Below are some records. Return exactly the lines from the one with "Task: Delete the Account Management area" to the one with "Task: Click the Your", and nothing else.

───── MATERIALS PROVIDED

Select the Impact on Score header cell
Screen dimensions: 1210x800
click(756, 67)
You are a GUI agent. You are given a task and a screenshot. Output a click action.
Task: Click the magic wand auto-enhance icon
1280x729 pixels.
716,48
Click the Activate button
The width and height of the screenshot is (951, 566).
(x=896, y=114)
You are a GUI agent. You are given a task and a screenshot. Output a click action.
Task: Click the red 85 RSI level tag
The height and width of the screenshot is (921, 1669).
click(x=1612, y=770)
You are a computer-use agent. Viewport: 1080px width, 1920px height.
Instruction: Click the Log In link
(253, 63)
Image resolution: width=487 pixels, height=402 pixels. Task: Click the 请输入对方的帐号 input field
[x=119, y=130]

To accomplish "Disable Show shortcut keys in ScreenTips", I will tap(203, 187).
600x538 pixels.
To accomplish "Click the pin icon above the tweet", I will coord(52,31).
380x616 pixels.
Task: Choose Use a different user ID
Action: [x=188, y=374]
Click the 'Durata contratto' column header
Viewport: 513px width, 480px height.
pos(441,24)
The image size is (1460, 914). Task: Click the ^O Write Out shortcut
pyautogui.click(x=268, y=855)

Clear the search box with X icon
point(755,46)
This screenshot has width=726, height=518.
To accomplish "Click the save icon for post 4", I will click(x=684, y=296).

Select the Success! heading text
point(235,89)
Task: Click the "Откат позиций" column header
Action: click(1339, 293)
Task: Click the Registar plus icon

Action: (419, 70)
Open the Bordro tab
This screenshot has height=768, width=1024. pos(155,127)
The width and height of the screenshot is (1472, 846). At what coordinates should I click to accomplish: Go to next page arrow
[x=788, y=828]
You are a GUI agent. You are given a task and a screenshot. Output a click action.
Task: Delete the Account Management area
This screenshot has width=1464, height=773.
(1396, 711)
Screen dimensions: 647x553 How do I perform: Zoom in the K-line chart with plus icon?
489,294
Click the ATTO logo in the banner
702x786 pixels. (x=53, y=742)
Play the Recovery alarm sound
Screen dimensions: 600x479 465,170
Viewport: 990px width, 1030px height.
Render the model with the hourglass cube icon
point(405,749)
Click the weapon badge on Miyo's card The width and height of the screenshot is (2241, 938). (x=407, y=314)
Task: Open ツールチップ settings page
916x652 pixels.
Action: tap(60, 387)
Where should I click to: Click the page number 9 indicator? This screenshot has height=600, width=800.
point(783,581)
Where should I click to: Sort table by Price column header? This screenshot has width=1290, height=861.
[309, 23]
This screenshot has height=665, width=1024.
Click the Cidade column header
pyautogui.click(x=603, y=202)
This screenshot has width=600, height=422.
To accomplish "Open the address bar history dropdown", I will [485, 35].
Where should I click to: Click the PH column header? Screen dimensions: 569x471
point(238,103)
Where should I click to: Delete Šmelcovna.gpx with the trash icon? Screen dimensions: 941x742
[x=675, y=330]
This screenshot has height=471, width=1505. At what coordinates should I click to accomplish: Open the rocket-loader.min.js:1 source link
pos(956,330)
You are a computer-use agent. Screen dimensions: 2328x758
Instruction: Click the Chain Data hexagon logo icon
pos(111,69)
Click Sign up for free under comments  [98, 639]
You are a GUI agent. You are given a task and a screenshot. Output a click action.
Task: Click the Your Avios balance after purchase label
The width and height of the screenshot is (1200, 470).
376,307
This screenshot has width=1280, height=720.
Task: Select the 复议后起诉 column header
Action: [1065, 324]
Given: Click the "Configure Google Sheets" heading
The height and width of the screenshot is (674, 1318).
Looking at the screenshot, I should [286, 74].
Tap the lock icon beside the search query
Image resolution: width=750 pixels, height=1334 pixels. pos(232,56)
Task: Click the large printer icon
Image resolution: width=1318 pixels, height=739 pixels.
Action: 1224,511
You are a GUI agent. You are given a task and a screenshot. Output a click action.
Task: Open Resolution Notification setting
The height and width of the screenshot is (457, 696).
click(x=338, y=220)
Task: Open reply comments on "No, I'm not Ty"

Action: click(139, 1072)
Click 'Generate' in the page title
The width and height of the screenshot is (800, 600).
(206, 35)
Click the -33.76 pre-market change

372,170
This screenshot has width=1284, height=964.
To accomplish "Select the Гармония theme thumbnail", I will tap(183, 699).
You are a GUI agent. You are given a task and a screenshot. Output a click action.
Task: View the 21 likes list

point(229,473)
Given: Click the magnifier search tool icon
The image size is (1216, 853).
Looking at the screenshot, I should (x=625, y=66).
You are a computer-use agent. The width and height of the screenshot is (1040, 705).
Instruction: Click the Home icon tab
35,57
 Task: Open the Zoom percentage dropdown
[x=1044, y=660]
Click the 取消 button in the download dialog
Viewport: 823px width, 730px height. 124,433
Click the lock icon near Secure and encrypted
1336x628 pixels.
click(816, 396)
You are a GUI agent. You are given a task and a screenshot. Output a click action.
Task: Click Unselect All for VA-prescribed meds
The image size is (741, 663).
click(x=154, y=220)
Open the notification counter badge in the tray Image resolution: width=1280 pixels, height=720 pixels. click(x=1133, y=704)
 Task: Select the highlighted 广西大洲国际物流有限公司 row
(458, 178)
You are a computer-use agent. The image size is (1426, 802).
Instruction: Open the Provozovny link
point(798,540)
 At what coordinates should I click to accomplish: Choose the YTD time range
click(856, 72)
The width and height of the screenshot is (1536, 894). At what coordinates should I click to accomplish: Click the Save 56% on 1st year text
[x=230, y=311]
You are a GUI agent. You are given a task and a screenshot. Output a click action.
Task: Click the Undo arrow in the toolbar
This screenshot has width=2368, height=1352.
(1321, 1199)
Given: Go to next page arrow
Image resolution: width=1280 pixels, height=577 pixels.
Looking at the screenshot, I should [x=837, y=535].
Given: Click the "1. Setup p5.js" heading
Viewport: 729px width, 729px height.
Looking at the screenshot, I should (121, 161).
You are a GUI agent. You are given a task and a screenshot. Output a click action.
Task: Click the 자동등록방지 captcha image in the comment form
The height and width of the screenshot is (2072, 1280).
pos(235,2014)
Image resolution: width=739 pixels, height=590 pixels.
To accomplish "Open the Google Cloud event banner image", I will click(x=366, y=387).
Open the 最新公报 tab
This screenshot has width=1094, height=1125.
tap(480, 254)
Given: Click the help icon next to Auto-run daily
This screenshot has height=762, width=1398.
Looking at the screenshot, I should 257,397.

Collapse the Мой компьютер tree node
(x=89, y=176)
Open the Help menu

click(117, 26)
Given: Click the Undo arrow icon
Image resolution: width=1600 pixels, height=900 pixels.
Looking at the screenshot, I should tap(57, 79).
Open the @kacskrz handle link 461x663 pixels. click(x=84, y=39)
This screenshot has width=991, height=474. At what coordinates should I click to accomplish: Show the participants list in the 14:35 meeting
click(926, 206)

──────────

## [SOLUTION FOR THIS TASK]
Task: Delete the Account Management area
This screenshot has width=1464, height=773.
(1396, 711)
Screen dimensions: 647x553 How do I perform: Zoom in the K-line chart with plus icon?
489,294
Click the ATTO logo in the banner
702x786 pixels. (x=53, y=742)
Play the Recovery alarm sound
Screen dimensions: 600x479 465,170
Viewport: 990px width, 1030px height.
Render the model with the hourglass cube icon
point(405,749)
Click the weapon badge on Miyo's card The width and height of the screenshot is (2241, 938). (x=407, y=314)
Task: Open ツールチップ settings page
916x652 pixels.
Action: tap(60, 387)
Where should I click to: Click the page number 9 indicator? This screenshot has height=600, width=800.
point(783,581)
Where should I click to: Sort table by Price column header? This screenshot has width=1290, height=861.
[309, 23]
This screenshot has height=665, width=1024.
Click the Cidade column header
pyautogui.click(x=603, y=202)
This screenshot has width=600, height=422.
To accomplish "Open the address bar history dropdown", I will [485, 35].
Where should I click to: Click the PH column header? Screen dimensions: 569x471
point(238,103)
Where should I click to: Delete Šmelcovna.gpx with the trash icon? Screen dimensions: 941x742
[x=675, y=330]
This screenshot has height=471, width=1505. At what coordinates should I click to accomplish: Open the rocket-loader.min.js:1 source link
pos(956,330)
You are a computer-use agent. Screen dimensions: 2328x758
Instruction: Click the Chain Data hexagon logo icon
pos(111,69)
Click Sign up for free under comments  [98, 639]
You are a GUI agent. You are given a task and a screenshot. Output a click action.
Task: Click the Your Avios balance after purchase label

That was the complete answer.